Though this test involved large needles and lots of blood draws, I preferred it to the cognitive tests at the MRI lab. I was propped up in a hospital bed in front of a television set with IVs in each of my arms, so nurses had to surf the channels for me, switching stations as I barked orders until we agreed on CNN and collectively heckled a speech by President Bush. The nurses carefully administered my sugary free fall, drawing samples of blood every minute or so to make sure I didn’t drop too low. After hitting 65, I rebounded, expected of a healthy person, but difficult for many sleep apnea patients. We’d see if my insulin response remained healthy during my ordeal.

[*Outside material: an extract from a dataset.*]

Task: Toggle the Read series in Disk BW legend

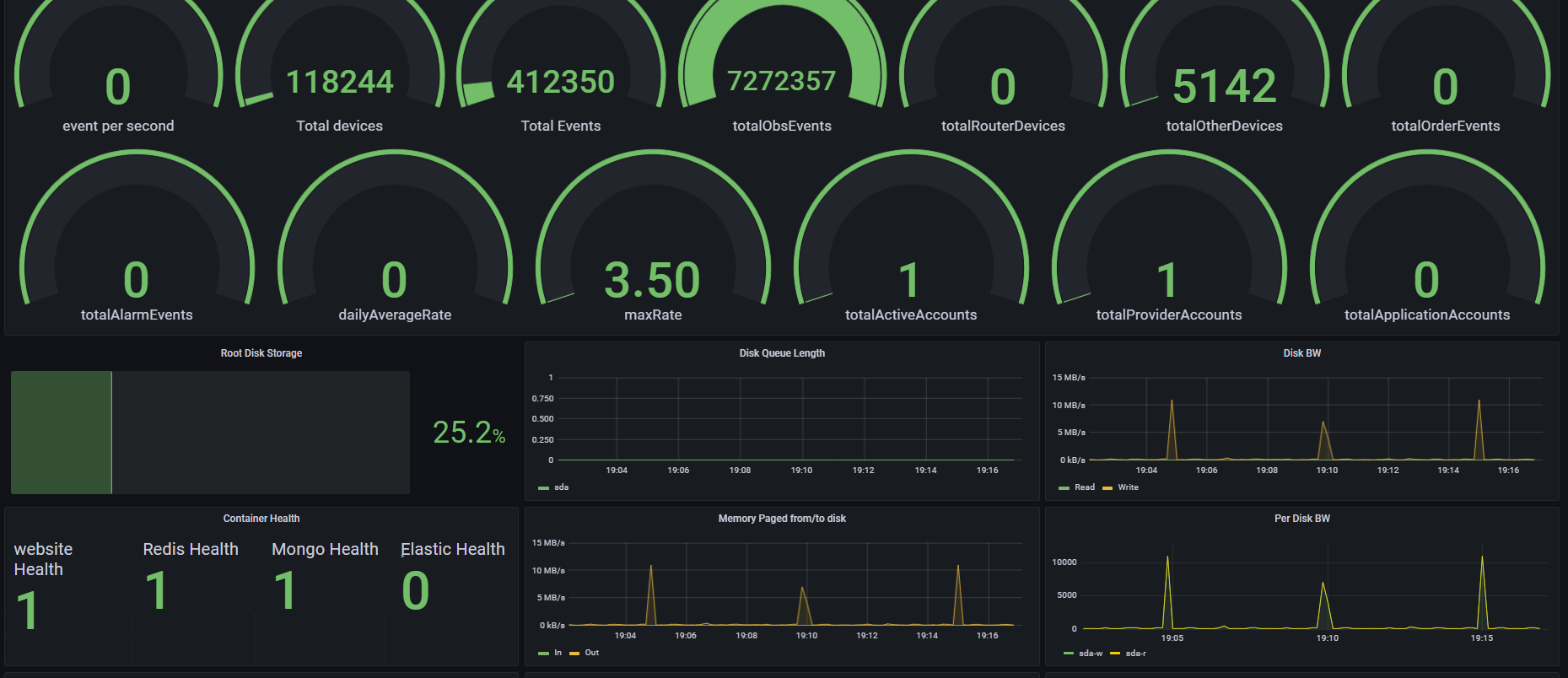Action: tap(1084, 487)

Once I was patched up, Julie presented me with a glucose monitor, which I’d have to wear for 48 hours. It was a hair-fine wire that needed to be implanted in a fleshy area of my body. Julie was adamant, so I acquiesced, pulling down my pants to expose the no-man’s-land where the back meets the ass. At least I wasn’t hairy. A sharp pinch and it was in. She covered the area with gauze and tape and handed me the monitor, about the size of the Holter, which clipped to my belt. Then she pricked my finger, squeezing a drop of blood into a blood sugar reader.
“Eighty. Good, right where you should be,” she said.

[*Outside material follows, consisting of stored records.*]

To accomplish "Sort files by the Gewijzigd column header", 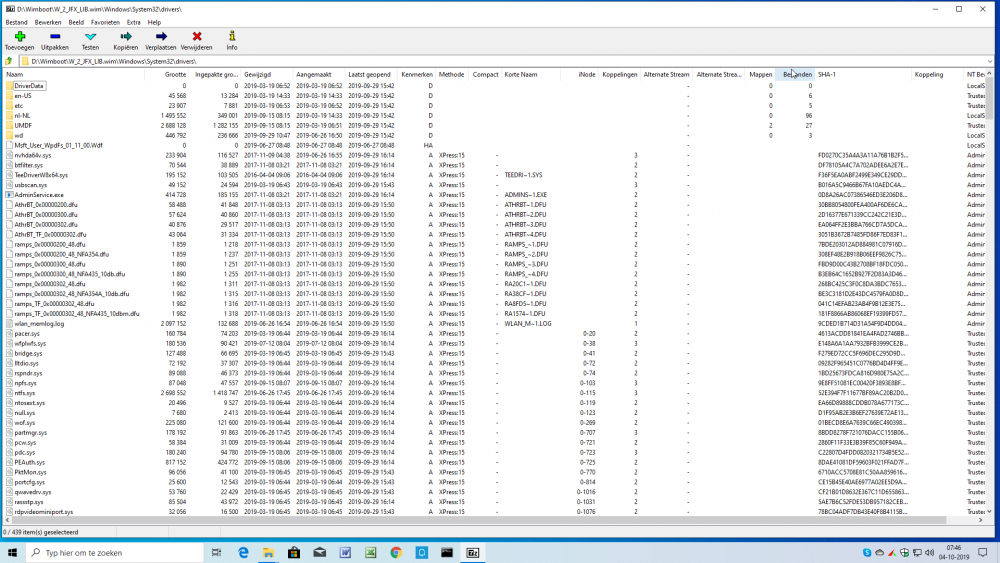I will pos(257,75).
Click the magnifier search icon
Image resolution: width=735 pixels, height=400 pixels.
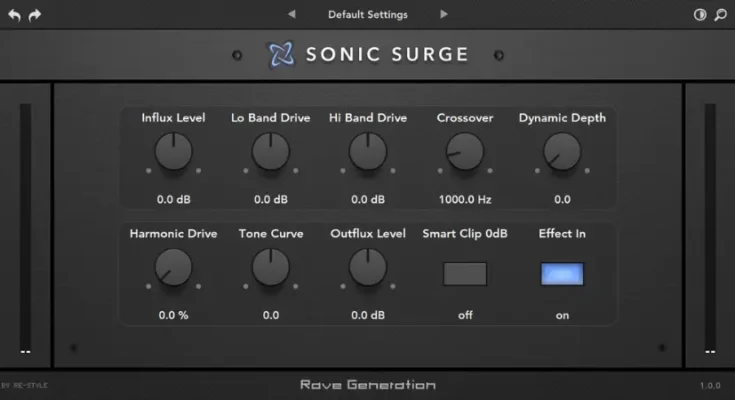[720, 15]
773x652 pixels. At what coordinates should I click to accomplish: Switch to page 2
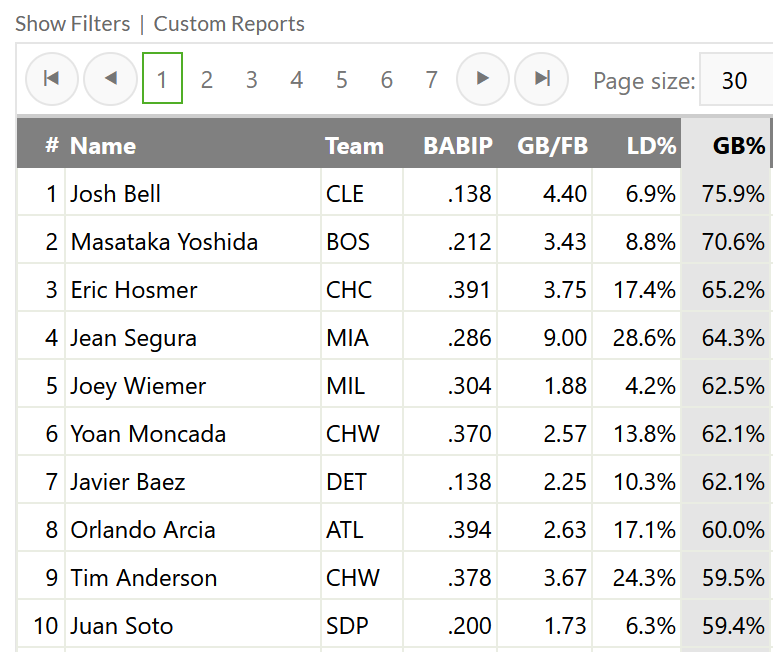click(x=207, y=80)

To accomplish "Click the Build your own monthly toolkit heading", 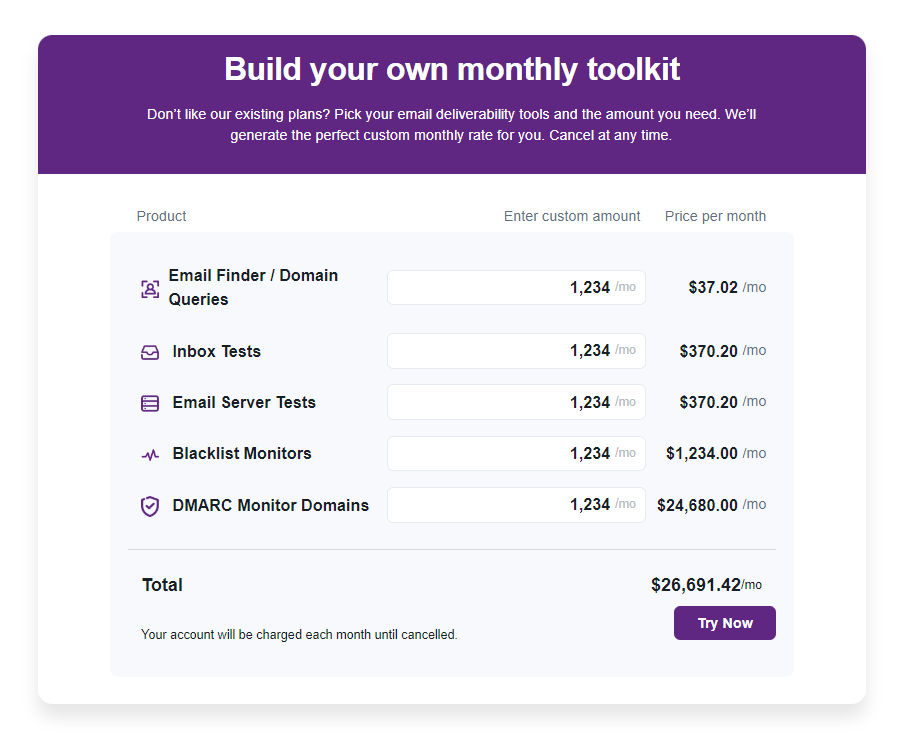I will point(452,69).
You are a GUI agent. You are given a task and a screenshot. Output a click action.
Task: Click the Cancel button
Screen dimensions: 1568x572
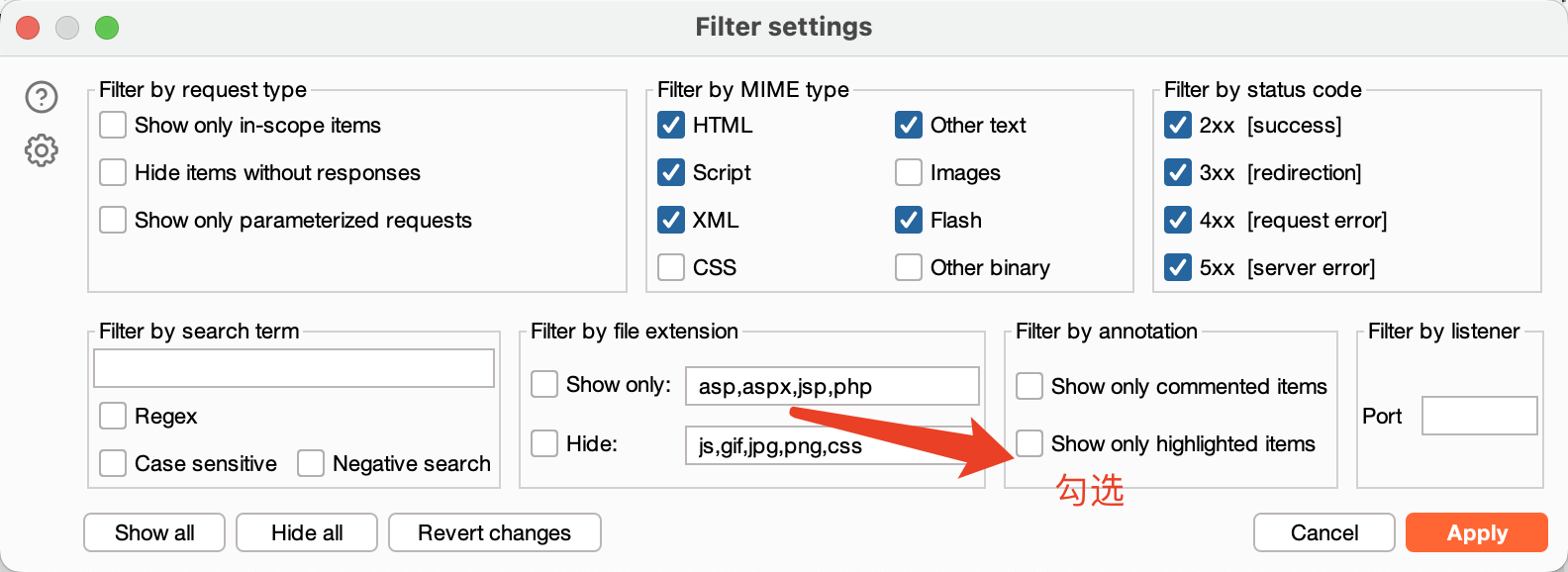pyautogui.click(x=1323, y=532)
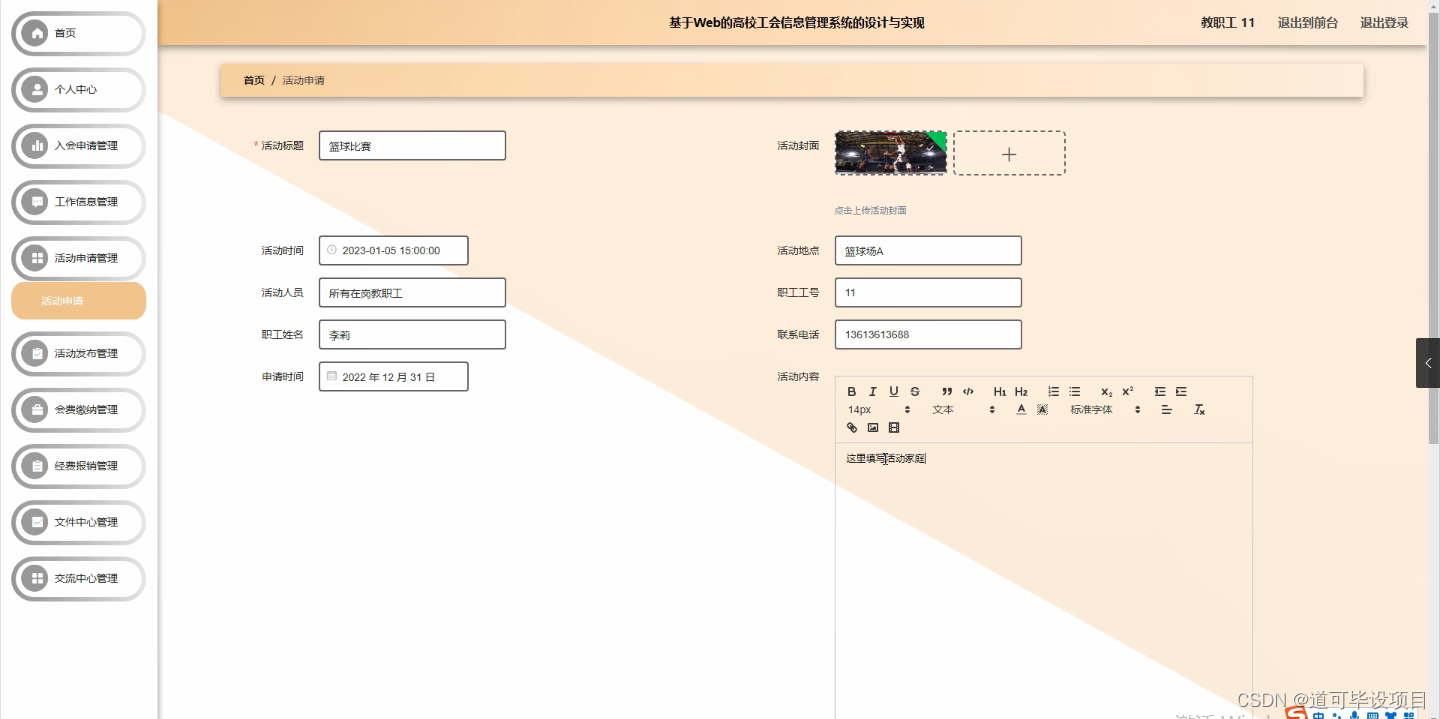Screen dimensions: 1440x719
Task: Insert a blockquote in the editor
Action: click(948, 391)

That night, I had my first “sleep study.” When I came in at 9, a Scandinavian woman was waiting for me. She attached leads to my scalp, using a clear, goopy paste that she promised would come out eventually. She taped other leads to my chin, forehead, and the corners of my eyes, as well as my ankles. She applied EKG leads to my chest and finally, wrapped Velcro straps around my torso. With this setup, she could tell which of my facial muscles I was using, when I entered REM sleep, how deeply I breathed, and how much I moved while sleeping. I attached my nasal canula, clipped on my oxygen monitor, and lay the glucose monitor beside me, wistfully remembering my comparatively peaceful night with the Holter. Then the Scandinavian woman (whose name I never caught) sat quietly outside the door, recording, while I slept.
When I awoke the next morning, Rick was waiting for me. “I have a present for you,” he said. He pulled a decrepit Apple laptop from his bag. “More 2-backs!” I groaned. But it got much worse. I was in cognitive testing for 10 hours that day, 5 two-hour cycles, in full sleep study regalia. Each cycle began with a mildly sadistic game. I was told to try to fall asleep in a darkened room. As soon as I approached REM sleep, the Scandinavian woman would wake me up. After 20 minutes of that farce, I did an hour of 2-backs, followed by 40 minutes of free time. Even by the second cycle I was tiring. But I was saved when I noticed that the sequence of letters for the 2-backs weren’t random. Once I learned the pattern, it was easy to let my mind drift. Numb with boredom, I slowly made my way through the day, deriving more enjoyment than usual from 40 minute bursts of Charmed, C-SPAN, and the hospital channel en Español. My years as a wage-slave had prepared me well. If I could handle filing, multi-line phone systems, paper jams, and coffeepots, I could handle this.